=== Exercise description ===
Pick up the commentary on the Times tax-rate chart, which comes first below, and continue it after its last line, "Look Closer at The Times Chart."

=== Document ===
=====

The heart of the article is the graph below. It appears to show that the wealthiest people pay a lower tax rate than everybody else and that the rate they pay has fallen over time. Absolutely damning, right? Tax the rich, case closed? Not so fast.

The Times chart uses data from two economists, Emmanuel Saez and Gabriel Zucman, who are currently advising Elizabeth Warren’s presidential campaign and just published The Triumph of Injustice. Saez and Zucman are promoting a candidate and a book. Their data also aren’t checkable by the public.

In contrast, data from non-partisan sources that is easily checkable casts doubt on their claims.

Graph: tax rates graph from New York Times

Graph: federal rate on top 1% nearly unchanged

Graph: poor pay almost no federal tax

Graph: tax code is highly progressive

Graph: most collections are from the upper middle and above

Look Closer at The Times Chart.

=====

=== Information supplied ===
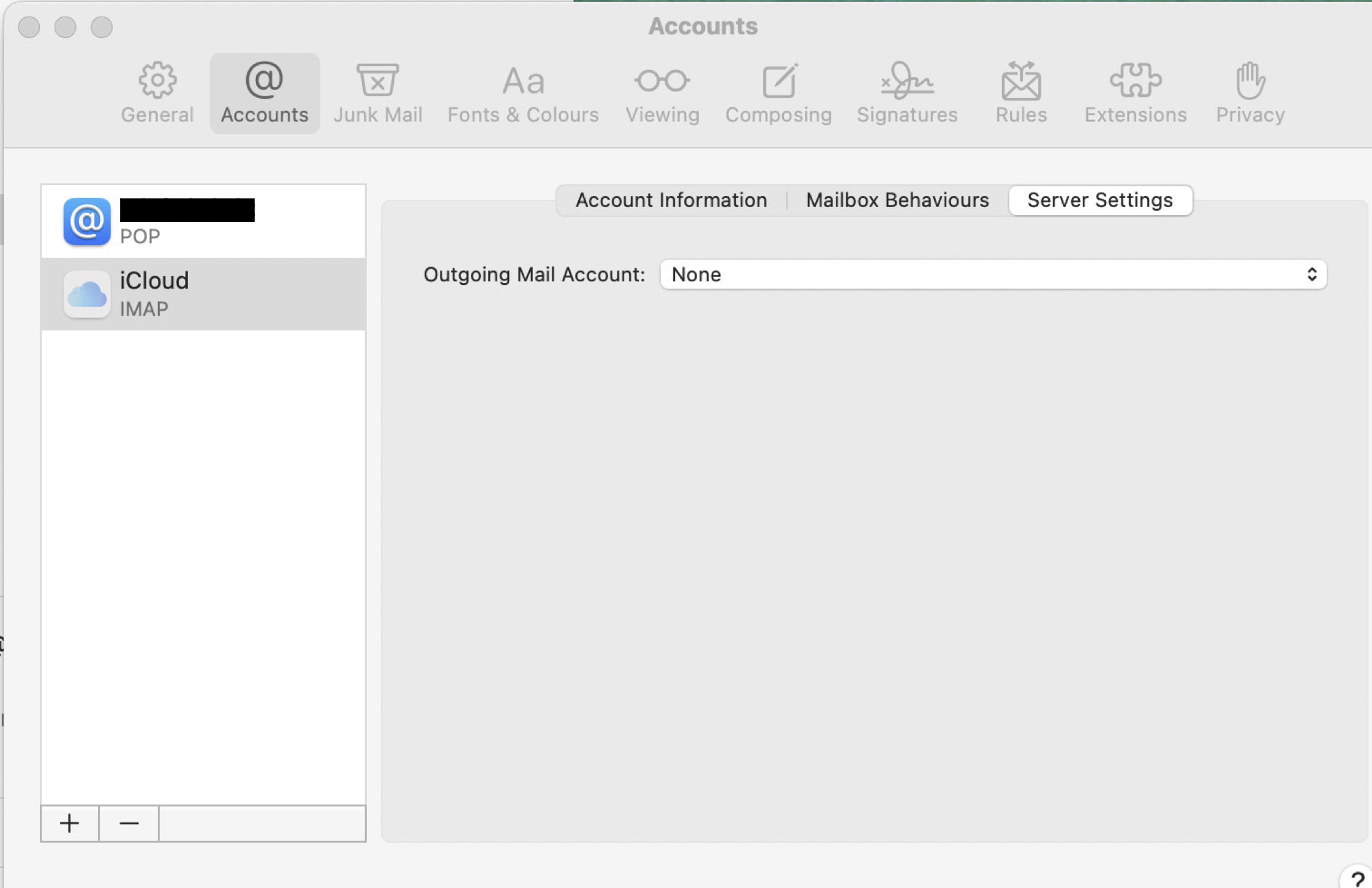Select the Server Settings tab
The height and width of the screenshot is (888, 1372).
1099,200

=====

=== Exercise answer ===
Saez and Zucman prescribe higher taxes on the wealthiest 1%, a group of 3,000,000 people. According to the Times own graph, however, the number of people who are plausibly under-taxed is far less than that. As the circled part shows, the final two points on the graph represent only tiny numbers of people. The wealthier you are, the higher a tax rate that you pay on average: the top 0.01% (30,000 people) pay the highest tax rates according to the Times own data. The chart also indicates that the poorest people give 25% of their income to the government, which is wrong on its face.

Detailed critiques are also available. Bloomberg News directly challenged the Times with a column titled The Rich Really Do Pay Higher Taxes Than You (emphasis added). A key takeaway from the article is that the data points on the left-hand part of their chart are wrong: they need to be netted against the benefit payments low- and middle-income people receive. That correction alone makes the yellow line much steeper than the Times draws it.

Jason Furman, a member of Barack Obama’s Council of Economic Advisors, weighed in on Twitter with some charts, simply stating “The standard data shows that the tax system is overall progressive.”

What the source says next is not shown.